It was there that I met my godson, after a long time.
His enthusiasm struck first. Bright. Sharp. Almost reckless. His curiosity followed soon after, probing and unrelenting, and in it I saw ghosts of myself and of my brother, reflected like fragments in shattered glass. For one hour, perhaps less, I felt something dangerously close to happiness.
The next hour, his tongue exasperated me beyond measure. Too clever. Too bold. Too willing to say aloud the thoughts others carefully buried.
By the end, I was uncertain.
Afraid.
My godson is a Seer.
Not the theatrical kind who dresses riddles in nonsense, but something far more unsettling. His revelations aligned too closely with my own private conclusions, with fears I had never dared to name. When he spoke, it was as though he had reached into my chest and drawn out thoughts I believed were mine alone.
And then he said it.
That I would commit suicide.
The words did not strike like a curse. There was no shock, no outrage, no denial. Only emptiness. A vast, hollow stillness that swallowed sound and thought alike.
Is that truly how I end?
Do I crumble beneath the weight of expectation, uncertainty, and decay? Do I break so quietly, so thoroughly, that death feels less like an act of despair and more like a release?

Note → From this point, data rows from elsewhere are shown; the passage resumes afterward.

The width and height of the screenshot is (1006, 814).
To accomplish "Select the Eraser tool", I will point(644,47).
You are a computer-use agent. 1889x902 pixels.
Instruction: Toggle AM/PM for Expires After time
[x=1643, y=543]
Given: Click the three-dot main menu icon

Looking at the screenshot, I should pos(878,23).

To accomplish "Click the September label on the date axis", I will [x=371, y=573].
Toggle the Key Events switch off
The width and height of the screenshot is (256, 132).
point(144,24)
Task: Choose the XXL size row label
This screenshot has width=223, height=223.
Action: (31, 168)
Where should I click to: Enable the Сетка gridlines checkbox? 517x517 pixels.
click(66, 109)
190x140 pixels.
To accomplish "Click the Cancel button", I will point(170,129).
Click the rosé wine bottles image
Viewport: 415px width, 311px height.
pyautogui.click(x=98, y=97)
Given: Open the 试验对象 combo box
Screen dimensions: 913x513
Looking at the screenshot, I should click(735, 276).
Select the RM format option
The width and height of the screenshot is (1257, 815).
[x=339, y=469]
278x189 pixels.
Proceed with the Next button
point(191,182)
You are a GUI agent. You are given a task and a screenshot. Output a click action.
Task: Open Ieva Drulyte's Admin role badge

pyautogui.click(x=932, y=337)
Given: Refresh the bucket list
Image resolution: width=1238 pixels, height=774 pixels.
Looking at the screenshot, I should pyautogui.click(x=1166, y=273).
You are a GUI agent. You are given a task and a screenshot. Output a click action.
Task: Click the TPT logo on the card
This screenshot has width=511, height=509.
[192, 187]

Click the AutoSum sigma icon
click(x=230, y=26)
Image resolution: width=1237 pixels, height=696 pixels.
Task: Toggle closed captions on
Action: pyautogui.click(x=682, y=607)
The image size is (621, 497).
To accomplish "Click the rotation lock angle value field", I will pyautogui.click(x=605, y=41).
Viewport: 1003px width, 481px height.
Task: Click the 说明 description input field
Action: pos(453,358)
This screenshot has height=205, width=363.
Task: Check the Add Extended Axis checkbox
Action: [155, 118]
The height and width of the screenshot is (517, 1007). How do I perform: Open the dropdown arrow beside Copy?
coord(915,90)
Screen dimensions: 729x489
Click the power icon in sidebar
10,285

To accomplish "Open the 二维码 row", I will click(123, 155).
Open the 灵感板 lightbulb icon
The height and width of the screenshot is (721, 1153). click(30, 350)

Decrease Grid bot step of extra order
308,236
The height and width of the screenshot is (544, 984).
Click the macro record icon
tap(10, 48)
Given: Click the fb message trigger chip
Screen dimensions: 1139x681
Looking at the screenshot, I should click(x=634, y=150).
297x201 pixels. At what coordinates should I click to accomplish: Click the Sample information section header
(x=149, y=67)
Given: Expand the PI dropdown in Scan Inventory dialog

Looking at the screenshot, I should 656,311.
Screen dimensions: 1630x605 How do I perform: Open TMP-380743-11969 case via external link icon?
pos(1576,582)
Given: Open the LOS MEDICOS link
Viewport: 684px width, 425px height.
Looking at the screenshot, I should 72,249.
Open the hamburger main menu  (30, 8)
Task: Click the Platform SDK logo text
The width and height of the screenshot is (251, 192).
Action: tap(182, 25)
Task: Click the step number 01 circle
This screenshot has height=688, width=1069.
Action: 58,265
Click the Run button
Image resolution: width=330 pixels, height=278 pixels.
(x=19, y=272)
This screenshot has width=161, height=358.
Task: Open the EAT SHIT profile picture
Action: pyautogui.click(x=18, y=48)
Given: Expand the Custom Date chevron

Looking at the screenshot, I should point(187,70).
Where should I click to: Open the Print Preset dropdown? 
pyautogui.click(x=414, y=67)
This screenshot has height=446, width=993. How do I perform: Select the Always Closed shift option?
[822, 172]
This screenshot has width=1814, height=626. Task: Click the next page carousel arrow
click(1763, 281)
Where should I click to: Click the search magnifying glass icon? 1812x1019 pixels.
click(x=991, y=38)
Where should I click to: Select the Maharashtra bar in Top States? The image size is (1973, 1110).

I had faced Dark Lords and sworn oaths in blood. I had branded myself for a cause I no longer believed in. Yet nothing frightened me as much as that single possibility.
That I might not be defeated by enemies or hunted down as a traitor.
But simply… give up.
And in that emptiness, staring into a future foretold by a child who saw too much, I wondered whether fate had already tightened its grip around my throat, waiting only for me to stop resisting.
But the day did not end in revelation or resolve.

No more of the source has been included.